# Fix Token Starvation & System Stall
**Date:** 2026-01-23
**Status:** PARTIAL SUCCESS (Logic fixed, monitoring ongoing)

## Overview
The system experienced a severe regression where the API token balance dropped to extreme negative values (e.g., -340), and deal collection completely stalled. Despite the `backfiller` seemingly running (logs showed "SP-API Restriction Check"), no new deals were appearing on the dashboard.

## Root Cause Analysis
1.  **Token Starvation (The "Regressed" 50 Batch Size):**
    *   The `update_recent_deals` task was configured with `MAX_ASINS_PER_BATCH = 50`.
    *   Fetching 3 years of history for 50 items costs ~1000 tokens.
    *   With a refill rate of 5 tokens/minute, this demand far outstripped supply, causing the bucket to crash into negative hundreds immediately upon execution.

2.  **Starvation Loop (The Entry Gate):**
    *   The task had a safety check: `if not has_enough_tokens(20): return`.
    *   Because the system was constantly hovering near 0-5 tokens due to other drains (or slow refill), the task would abort *before* it could run, never getting a chance to process even a small batch.

3.  **The "Ghost" Lock (System Stall):**
    *   The `backfiller` task had likely crashed or been killed previously but left its `backfill_deals_lock` in Redis.
    *   `simple_task` checks this lock and aborts if it exists (`Backfill task is running...`).
    *   The logs showed `check_all_restrictions_for_user` running, but this task *does not* hold the backfill lock.
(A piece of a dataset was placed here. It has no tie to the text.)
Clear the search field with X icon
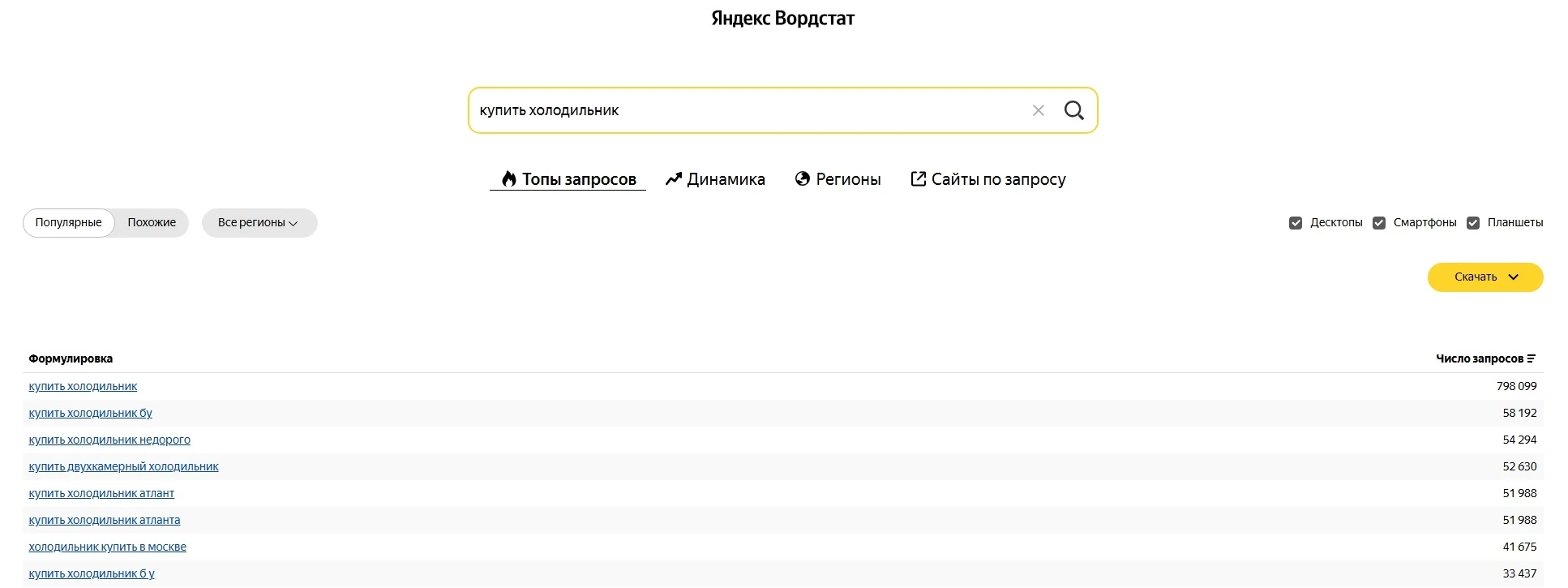 [x=1038, y=110]
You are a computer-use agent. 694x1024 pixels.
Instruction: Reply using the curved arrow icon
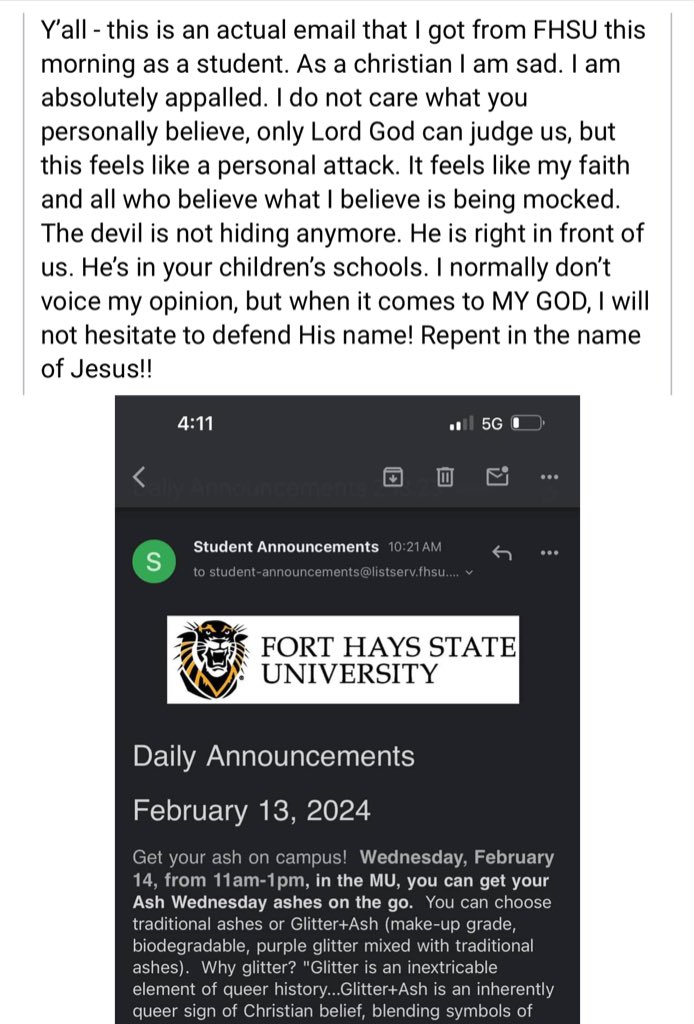(501, 553)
This confirmed that the lock was stale, effectively freezing the `simple_task` indefinitely.

## Resolution
### 1. Code Fixes (`simple_task.py`)
*   **Reduced Batch Size:** Lowered `MAX_ASINS_PER_BATCH` from 50 to **10**. This reduces the cost per batch to ~200 tokens, which is manageable.
*   **Blocking Wait Strategy:** Replaced the "check and abort" logic inside the loop with `token_manager.request_permission_for_call()`. This forces the task to *wait* (sleep) for tokens to refill rather than quitting, ensuring progress (albeit slow) is always made.
*   **Relaxed Entry Gate:** Lowered the initial check from 20 tokens to **5 tokens**. This breaks the starvation loop, allowing the task to start and rely on the internal blocking wait to handle the deficit.

### 2. Operational Fixes
*   **Stale Lock Clearing:** Provided a script (`clear_backfill_lock.py`) to manually remove the `backfill_deals_lock` from Redis, unblocking the `simple_task`.
*   **Documentation:** Added explicit comments in the code warning against increasing the batch size back to 50 without testing.

## Current Status
The code logic is sound and robust against token starvation. However, the system requires time to recover from the massive deficit and process the backlog of tasks (restriction checks). The user is monitoring the system overnight to see if data ingestion resumes naturally now that the locks and logic are fixed.